La bibliothèque libre.
Traduction par Louis de Sacy revue et corrigée par Jules Pierrot.
éditeur Panckoucke (p. 313-315).
XXI.
Pline à Velius Cerealis.

Que le sort des Helvidies est triste et funeste ! Ces deux sœurs sont mortes en couches, toutes deux après avoir mis au monde une fille. Je suis pénétré de douleur ; et je crois ne pouvoir l’être trop : tant il me paraît cruel de perdre, par une malheureuse fécondité, ces deux aimables personnes dans la fleur de leur âge[1] ! Je plains de pauvres enfans, à qui le même moment donne le jour et enlève leur mère : je plains des maris excellens ; je me plains moi-même : car j’aime encore le père des Helvidies, tout mort qu’il est, avec cette vive tendresse dont mon plaidoyer et mes écrits sont de fidèles témoins[2]. Il ne lui reste plus qu’un seul de ses trois enfans : un seul soutient maintenant sa maison, si glorieuse naguère de ses trois appuis. Ce me sera pourtant une douce consolation, si la fortune nous conserve au moins ce fils, pour nous rendre en sa personne son aïeul et son père. Sa vie et ses mœurs me donnent d’autant plus d’inquiétude, qu’il est unique aujourd’hui. Vous qui connaissez ma faiblesse et mes alarmes pour les personnes que j’aime, vous ne serez pas surpris de me voir tant craindre pour un jeune homme, sur lequel reposent de si hautes espérances. Adieu.

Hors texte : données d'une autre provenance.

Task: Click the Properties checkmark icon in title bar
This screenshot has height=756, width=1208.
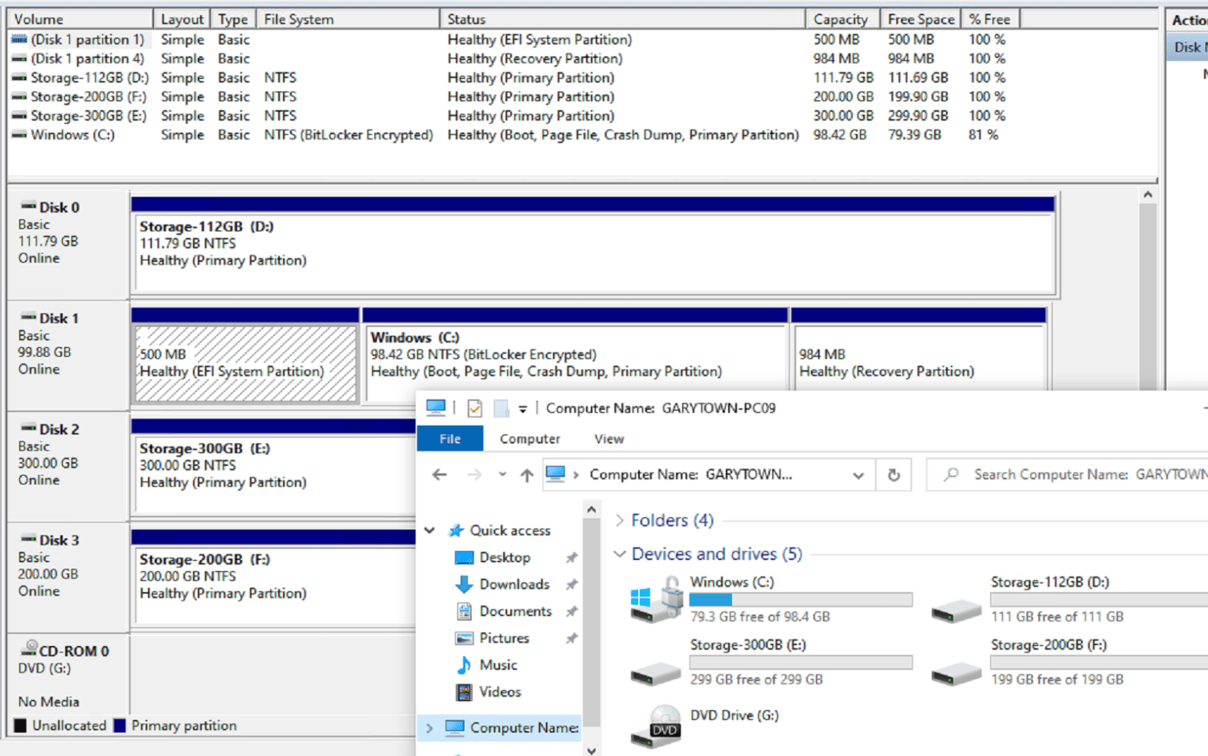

  1. Par une malheureuse fécondité. Voici un passage de l’Oraison funèbre du Dauphin, par le père Elisée, qui exprime la même idée avec une grâce touchante. L’infante d’Espagne était morte en donnant le jour au Dauphin : « Hélas ! dit l’orateur, ces liens que l’innocence des penchans fortifiait encore, n’eurent que la durée d’un instant. Semblable à la fleur qui tombe dès qu’elle montre son fruit, le premier gage de sa fécondité devint le signal de sa mort. »
  2. Dont mon plaidoyer, etc. Voyez ix, 13.